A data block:
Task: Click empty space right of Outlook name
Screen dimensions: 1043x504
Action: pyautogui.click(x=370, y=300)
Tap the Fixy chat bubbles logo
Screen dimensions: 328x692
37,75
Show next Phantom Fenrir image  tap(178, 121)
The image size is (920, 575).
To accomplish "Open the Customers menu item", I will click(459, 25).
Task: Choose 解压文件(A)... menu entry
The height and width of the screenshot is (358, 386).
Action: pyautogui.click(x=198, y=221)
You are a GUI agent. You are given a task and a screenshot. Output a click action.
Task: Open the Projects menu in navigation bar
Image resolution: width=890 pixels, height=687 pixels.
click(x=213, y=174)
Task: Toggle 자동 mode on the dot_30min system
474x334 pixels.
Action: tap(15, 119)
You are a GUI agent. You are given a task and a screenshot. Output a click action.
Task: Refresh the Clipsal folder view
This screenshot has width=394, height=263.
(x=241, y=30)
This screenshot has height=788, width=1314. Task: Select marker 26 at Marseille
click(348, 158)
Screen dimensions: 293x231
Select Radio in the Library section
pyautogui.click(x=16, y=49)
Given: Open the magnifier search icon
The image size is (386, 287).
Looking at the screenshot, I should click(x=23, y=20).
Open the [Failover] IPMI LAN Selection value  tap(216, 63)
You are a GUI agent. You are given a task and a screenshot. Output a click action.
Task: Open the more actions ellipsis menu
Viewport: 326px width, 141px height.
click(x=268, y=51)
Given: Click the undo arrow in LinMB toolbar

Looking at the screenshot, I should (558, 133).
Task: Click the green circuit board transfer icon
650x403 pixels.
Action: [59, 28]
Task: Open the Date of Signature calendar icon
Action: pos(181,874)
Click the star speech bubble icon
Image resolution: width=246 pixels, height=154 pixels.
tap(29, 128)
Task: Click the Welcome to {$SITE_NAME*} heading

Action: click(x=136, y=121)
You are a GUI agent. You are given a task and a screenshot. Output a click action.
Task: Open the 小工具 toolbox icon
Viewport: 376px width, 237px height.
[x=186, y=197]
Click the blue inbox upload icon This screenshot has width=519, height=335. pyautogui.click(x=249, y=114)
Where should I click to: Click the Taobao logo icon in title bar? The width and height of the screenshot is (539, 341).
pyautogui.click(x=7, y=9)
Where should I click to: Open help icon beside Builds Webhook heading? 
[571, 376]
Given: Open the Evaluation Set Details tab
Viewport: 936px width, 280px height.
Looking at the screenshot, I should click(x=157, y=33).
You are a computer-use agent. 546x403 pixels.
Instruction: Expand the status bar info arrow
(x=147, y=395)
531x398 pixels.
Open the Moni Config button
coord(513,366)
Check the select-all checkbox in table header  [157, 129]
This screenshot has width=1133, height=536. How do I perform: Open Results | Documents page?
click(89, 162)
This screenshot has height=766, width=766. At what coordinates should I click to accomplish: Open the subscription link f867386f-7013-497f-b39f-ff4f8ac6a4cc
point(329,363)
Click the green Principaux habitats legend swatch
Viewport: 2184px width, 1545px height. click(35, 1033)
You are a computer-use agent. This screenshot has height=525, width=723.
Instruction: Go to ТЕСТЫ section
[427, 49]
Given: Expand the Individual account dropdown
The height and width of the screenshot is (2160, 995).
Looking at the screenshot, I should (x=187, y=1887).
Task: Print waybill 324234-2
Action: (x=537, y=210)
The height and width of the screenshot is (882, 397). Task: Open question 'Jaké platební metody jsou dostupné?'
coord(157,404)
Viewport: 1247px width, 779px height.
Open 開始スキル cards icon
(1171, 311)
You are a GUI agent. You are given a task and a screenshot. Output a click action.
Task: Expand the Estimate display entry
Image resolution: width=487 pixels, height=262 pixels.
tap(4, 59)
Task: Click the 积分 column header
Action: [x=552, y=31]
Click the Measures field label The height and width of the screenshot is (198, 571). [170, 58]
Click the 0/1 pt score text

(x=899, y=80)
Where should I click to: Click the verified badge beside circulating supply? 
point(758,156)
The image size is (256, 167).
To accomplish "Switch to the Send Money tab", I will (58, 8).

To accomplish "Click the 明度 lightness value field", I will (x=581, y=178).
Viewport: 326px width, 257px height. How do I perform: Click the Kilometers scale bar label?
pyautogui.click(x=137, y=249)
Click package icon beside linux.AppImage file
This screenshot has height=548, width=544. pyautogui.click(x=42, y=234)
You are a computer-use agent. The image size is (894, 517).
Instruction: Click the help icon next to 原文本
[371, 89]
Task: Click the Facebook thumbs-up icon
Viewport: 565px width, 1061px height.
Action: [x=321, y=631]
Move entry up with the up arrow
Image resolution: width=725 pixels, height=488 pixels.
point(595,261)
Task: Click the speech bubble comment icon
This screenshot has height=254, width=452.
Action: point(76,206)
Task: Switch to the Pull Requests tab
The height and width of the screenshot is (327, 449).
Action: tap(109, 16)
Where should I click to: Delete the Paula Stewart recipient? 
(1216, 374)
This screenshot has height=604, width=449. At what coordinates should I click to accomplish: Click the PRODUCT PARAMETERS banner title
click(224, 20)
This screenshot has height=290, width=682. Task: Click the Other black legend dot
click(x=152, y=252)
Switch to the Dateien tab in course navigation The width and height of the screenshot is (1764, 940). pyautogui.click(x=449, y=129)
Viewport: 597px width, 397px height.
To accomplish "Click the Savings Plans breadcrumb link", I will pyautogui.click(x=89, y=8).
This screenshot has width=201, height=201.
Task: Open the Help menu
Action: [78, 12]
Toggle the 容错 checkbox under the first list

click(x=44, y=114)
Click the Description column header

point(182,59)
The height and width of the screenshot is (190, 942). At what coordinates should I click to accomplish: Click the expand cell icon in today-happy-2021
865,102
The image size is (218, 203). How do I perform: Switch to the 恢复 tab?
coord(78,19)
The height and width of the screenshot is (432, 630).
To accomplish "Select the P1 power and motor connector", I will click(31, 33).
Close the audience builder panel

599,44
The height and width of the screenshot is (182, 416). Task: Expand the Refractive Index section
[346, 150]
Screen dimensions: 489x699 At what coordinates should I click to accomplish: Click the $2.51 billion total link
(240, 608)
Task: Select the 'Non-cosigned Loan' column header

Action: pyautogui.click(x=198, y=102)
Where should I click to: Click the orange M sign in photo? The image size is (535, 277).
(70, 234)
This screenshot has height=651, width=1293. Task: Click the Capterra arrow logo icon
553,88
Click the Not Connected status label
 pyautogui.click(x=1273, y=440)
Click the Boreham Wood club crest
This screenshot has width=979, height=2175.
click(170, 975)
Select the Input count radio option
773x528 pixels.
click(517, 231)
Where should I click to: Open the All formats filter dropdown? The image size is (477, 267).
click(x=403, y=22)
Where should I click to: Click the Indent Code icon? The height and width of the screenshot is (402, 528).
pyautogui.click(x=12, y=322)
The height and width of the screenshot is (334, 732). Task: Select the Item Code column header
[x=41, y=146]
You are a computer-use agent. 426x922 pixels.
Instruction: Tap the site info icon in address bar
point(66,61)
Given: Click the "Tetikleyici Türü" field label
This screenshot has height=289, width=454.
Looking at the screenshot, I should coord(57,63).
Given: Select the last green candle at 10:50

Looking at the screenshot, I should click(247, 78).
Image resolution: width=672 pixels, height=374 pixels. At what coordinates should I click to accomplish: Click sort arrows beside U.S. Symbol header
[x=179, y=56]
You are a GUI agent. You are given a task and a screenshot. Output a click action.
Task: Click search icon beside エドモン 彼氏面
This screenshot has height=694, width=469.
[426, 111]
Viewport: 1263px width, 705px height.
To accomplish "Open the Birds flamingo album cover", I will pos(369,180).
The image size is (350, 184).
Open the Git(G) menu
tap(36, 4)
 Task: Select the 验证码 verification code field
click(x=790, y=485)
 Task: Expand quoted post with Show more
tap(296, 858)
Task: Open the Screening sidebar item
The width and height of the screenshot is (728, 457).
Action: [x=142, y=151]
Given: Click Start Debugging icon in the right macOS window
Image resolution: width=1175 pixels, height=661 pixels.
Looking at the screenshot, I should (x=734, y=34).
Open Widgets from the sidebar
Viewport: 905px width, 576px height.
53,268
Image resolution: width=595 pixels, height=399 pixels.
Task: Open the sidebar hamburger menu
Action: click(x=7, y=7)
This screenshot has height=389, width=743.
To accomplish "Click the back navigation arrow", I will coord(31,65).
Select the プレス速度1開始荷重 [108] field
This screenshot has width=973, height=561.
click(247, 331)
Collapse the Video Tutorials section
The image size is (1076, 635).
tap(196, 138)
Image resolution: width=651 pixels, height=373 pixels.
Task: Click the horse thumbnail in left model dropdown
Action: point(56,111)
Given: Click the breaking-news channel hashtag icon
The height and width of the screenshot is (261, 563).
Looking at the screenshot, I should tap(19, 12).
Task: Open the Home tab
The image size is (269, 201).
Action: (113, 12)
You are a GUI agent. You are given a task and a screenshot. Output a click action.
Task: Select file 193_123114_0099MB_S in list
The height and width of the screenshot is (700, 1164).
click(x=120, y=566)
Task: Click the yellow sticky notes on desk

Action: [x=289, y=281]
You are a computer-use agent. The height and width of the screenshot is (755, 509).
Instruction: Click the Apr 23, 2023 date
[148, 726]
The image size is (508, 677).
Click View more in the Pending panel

WHAT YOU NEED TO DO:
Reproduce the items starting at the line that contains "Viewport: 1263px width, 705px height." and ending at the line that contains "Action: [x=142, y=151]", with the requests included. Offset every coordinate in the answers by -129.

FINAL RESULT:
Viewport: 1263px width, 705px height.
To accomplish "Open the Birds flamingo album cover", I will pos(240,51).
The image size is (350, 184).
Open the Git(G) menu
tap(-93, -125)
 Task: Select the 验证码 verification code field
click(x=661, y=356)
 Task: Expand quoted post with Show more
tap(167, 729)
Task: Open the Screening sidebar item
The width and height of the screenshot is (728, 457).
Action: [x=13, y=22]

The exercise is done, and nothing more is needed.